===== Given data

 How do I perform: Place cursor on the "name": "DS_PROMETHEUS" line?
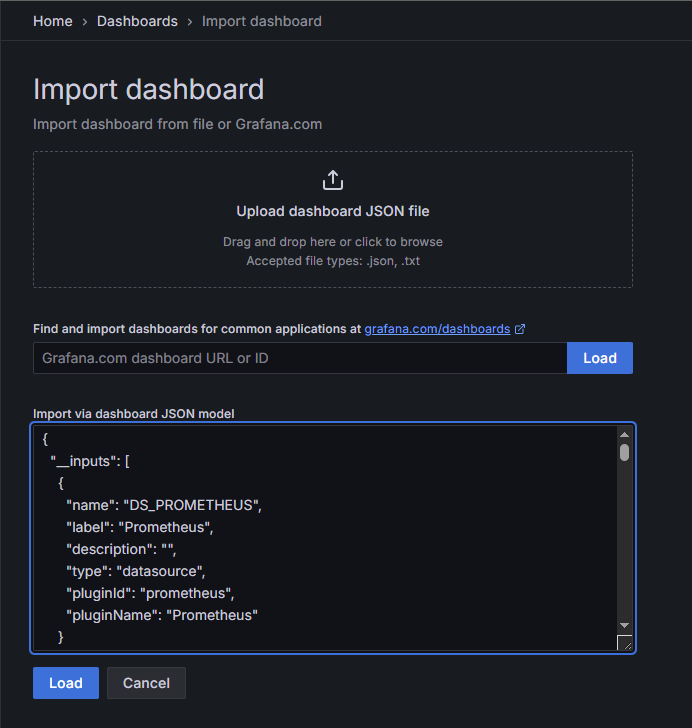click(164, 504)
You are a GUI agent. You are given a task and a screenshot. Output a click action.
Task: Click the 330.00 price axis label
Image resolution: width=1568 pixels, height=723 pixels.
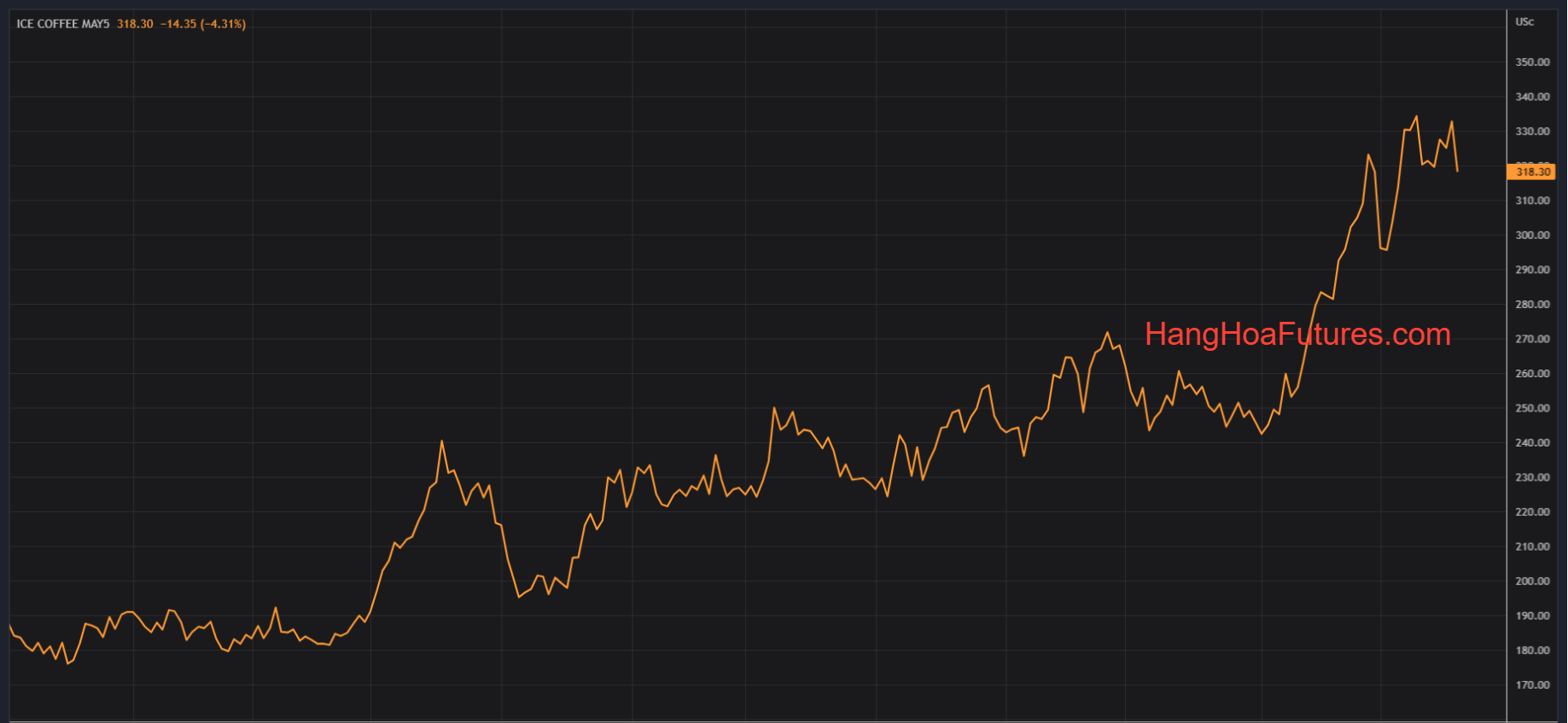coord(1532,131)
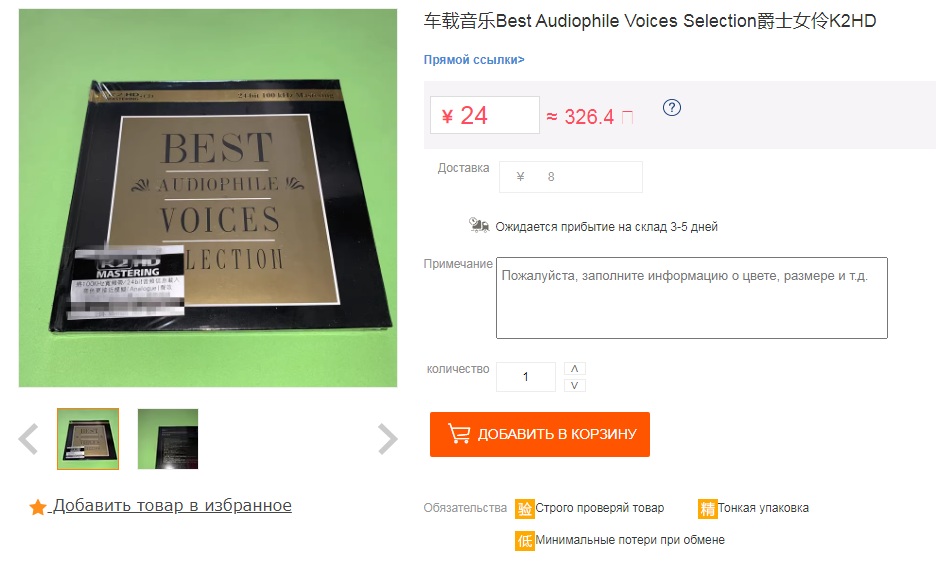The height and width of the screenshot is (579, 951).
Task: Click the orange 验 badge icon
Action: 524,508
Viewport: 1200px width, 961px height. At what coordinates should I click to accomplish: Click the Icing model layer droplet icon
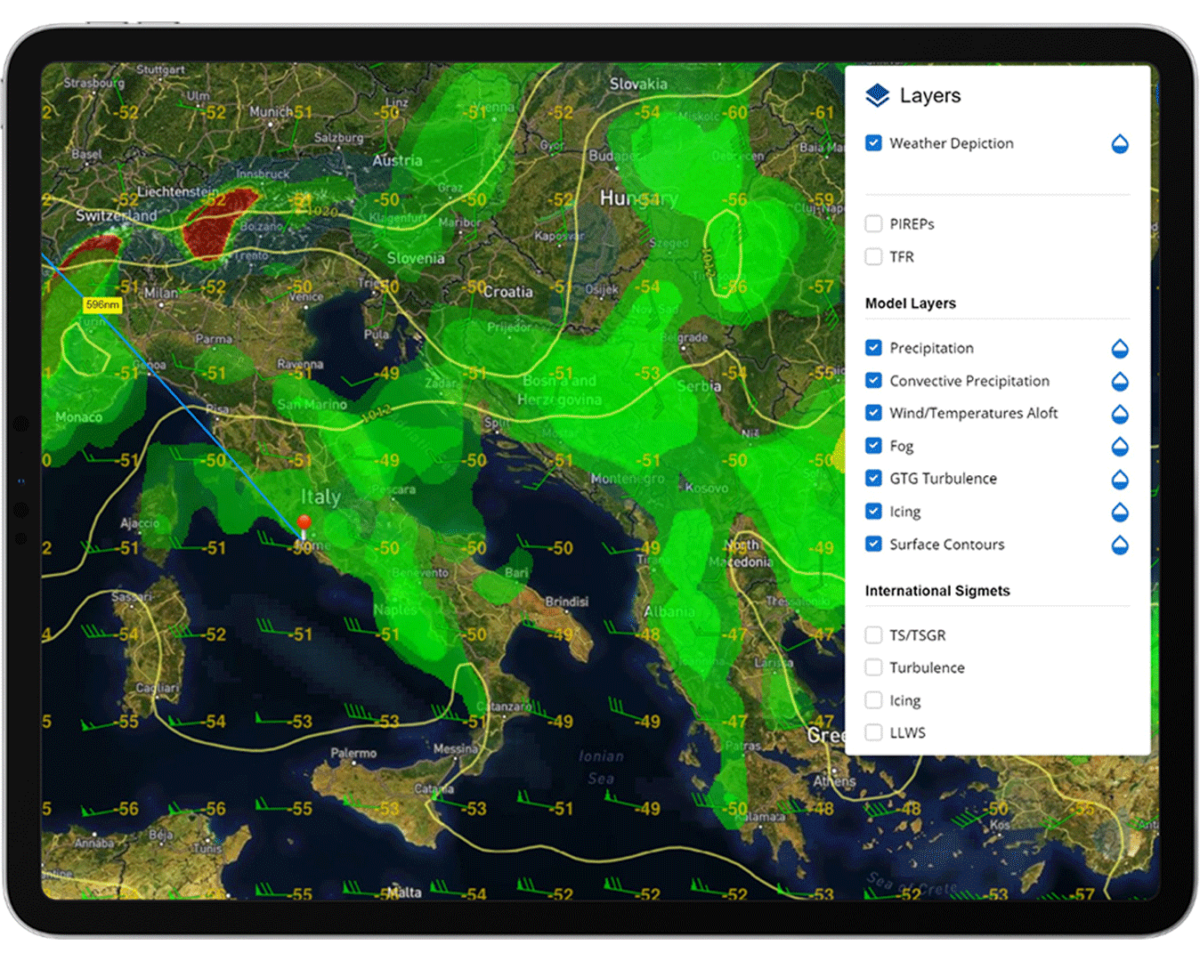click(1119, 511)
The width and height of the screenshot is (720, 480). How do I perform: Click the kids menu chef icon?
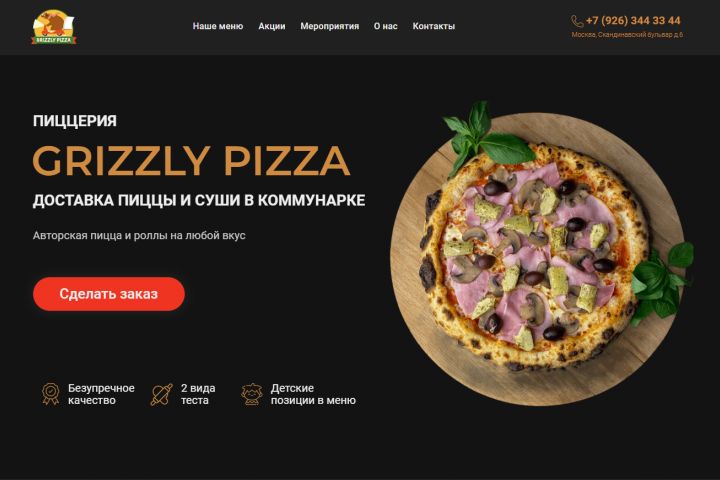click(252, 395)
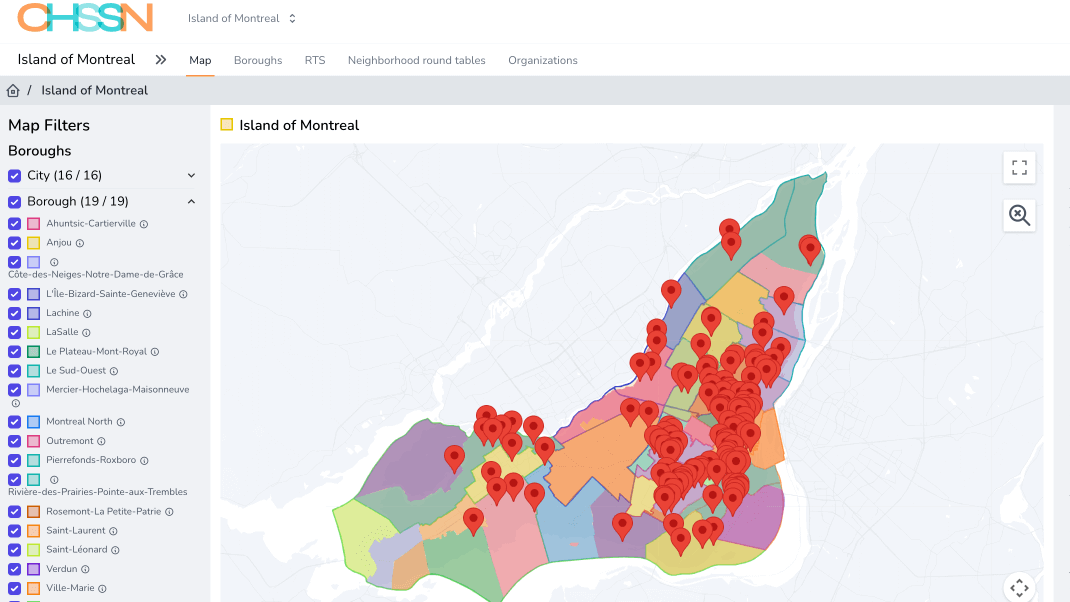Click the Outremont pink color swatch

34,441
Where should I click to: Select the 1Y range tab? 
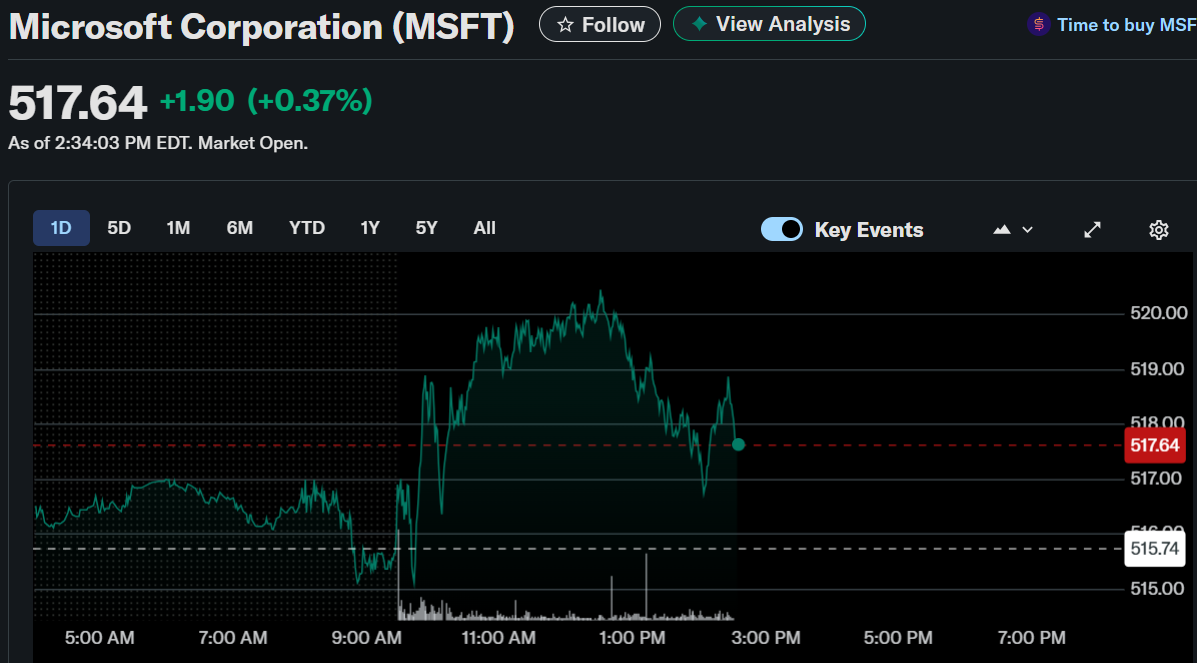click(x=370, y=228)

==========

▶ [Task instructions] Can you repeat every line of the records above word for word, leaving the pictures out?

▶ [Output for this task]
 How do I perform: Place cursor on the "name": "DS_PROMETHEUS" line?
click(164, 504)
You are a GUI agent. You are given a task and a screenshot. Output a click action.
Task: Click the 330.00 price axis label
Image resolution: width=1568 pixels, height=723 pixels.
coord(1532,131)
The height and width of the screenshot is (579, 951).
Task: Click the orange 验 badge icon
Action: 524,508
Viewport: 1200px width, 961px height. At what coordinates should I click to accomplish: Click the Icing model layer droplet icon
click(1119, 511)
The width and height of the screenshot is (720, 480). How do I perform: Click the kids menu chef icon?
click(252, 395)
Click the Outremont pink color swatch

34,441
Where should I click to: Select the 1Y range tab? 
click(x=370, y=228)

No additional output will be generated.